Inconsistent Bedtimes Can Double Your Cardiac Risk, Per 10-Year Study

In the past, I’ve thought of my sleep in terms of hours. Did I get seven? Eight? Maybe six on a bad night. As long as I made up for it the next day, it felt like it balanced out.
But when you really look at your routine, there’s often more chaos than consistency. A late dinner turns into a midnight bedtime. One night of watching your favorite show stretches longer than planned. Then, the next night, you tell yourself you need to go to bed early, so you hop into bed at 9 pm.
It feels harmless. Normal, even. But there’s a growing body of research suggesting that this kind of inconsistency might be doing more behind the scenes than we realize, especially when it comes to heart health.
And according to new research1, it’s not just about how long you sleep. It’s about when you go to bed, and how much that timing shifts from night to night.
A decade of sleep & heart health
For the study, participants with an average age of 46 wore activity monitors for a week, giving researchers an objective snapshot of their sleep timing habits. Then, scientists tracked their health outcomes for more than ten years using national healthcare registry data.
Rather than relying on self-reported sleep logs (which are notoriously unreliable), the team used device-measured data to calculate variability in three specific metrics: bedtime, wake-up time, and the midpoint of each person's sleep window. They categorized participants as having regular, fairly regular, or irregular sleep timing, then looked at who went on to experience major cardiovascular events like heart attack, stroke, or heart failure hospitalization.
Crucially, this wasn't a study of shift workers or people with diagnosed sleep disorders. These were ordinary middle-aged adults living their everyday lives.
The findings that will make you rethink your evening routine
Among participants who slept less than roughly eight hours per night, those with irregular bedtimes had about twice the risk of a major cardiac event compared to those who kept consistent sleep schedules. The same doubling of risk appeared for people with highly variable sleep midpoints.

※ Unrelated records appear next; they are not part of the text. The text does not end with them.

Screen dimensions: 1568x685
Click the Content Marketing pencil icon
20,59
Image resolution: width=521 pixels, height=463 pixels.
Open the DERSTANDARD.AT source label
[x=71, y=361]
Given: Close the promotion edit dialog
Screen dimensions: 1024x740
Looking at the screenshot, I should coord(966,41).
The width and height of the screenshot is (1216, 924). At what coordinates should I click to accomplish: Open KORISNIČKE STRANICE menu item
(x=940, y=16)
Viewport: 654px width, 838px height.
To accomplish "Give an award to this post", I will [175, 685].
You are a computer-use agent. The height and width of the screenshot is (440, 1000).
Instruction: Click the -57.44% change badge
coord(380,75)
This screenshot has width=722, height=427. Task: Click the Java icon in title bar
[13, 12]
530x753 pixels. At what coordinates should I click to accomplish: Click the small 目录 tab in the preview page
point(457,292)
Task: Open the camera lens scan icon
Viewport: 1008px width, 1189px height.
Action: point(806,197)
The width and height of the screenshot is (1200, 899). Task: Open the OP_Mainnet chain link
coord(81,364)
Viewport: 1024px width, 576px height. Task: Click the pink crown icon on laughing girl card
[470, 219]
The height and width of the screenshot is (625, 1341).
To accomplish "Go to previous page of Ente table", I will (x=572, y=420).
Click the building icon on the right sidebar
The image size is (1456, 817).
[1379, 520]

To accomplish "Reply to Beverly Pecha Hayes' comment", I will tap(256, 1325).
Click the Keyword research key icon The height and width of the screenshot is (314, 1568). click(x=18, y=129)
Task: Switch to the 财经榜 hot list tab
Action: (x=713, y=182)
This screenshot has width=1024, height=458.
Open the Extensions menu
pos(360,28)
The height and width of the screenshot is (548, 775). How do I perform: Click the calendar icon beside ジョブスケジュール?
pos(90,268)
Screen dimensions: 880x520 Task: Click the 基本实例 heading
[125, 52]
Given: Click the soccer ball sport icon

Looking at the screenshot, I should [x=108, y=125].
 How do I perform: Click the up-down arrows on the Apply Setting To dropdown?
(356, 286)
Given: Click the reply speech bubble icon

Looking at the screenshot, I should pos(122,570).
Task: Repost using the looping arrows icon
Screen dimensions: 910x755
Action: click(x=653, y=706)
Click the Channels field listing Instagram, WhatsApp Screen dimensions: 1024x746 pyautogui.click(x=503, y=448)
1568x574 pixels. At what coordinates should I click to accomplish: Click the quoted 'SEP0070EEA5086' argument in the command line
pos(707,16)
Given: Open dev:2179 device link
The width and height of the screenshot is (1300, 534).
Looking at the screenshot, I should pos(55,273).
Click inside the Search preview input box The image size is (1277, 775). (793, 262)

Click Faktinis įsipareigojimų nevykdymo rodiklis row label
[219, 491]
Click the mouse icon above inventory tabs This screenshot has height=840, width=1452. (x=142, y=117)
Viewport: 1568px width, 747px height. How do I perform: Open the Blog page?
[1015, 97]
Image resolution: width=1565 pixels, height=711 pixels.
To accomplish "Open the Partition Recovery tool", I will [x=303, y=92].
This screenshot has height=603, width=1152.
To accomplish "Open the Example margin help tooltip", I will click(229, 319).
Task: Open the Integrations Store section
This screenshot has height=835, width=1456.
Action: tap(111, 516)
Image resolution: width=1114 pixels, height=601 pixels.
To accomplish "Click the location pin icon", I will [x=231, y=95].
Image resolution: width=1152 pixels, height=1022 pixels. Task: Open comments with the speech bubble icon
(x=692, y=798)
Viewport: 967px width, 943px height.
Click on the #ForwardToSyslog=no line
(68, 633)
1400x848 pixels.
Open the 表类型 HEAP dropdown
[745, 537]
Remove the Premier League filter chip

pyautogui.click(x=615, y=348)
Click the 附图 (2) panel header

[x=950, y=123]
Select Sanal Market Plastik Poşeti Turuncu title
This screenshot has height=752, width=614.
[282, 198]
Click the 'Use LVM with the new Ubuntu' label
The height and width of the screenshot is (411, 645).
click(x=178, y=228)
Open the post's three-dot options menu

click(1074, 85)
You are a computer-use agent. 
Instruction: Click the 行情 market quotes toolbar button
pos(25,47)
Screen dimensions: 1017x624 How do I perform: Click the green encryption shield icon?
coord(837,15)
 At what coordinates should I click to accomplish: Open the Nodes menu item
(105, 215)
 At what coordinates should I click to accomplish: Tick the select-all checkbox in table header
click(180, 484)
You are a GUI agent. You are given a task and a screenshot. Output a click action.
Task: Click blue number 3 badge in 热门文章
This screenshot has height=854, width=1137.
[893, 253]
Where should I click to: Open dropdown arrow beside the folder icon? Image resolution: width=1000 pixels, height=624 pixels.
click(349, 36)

It's worth noting that irregular sleep timing and cardiovascular risk isn't a brand-new finding. Previous research has pointed in this direction. But what makes this study stand out is its granularity. The research team looked at bedtime, wake-up time, and sleep midpoint as separate variables, rather than bundling them into a composite score. That distinction revealed something unexpected.
Variable wake-up times showed no significant association with cardiac risk; only bedtime inconsistency did.
This asymmetry is pretty interesting. It suggests your body may be more sensitive to when you fall asleep than when you wake up, possibly because sleep onset timing is more tightly linked to circadian rhythm regulation and the cardiovascular recovery processes that happen in those early hours of sleep.
The takeaway
The practical takeaway here is to prioritize a consistent bedtime over everything else. That doesn't mean you need to be in bed at 9:47 pm every single night. But wildly different bedtimes from one night to the next appear to carry real consequences, especially if you're already not getting a full eight hours.
So, tonight, make a conscious effort to establish a bedtime and stick to it.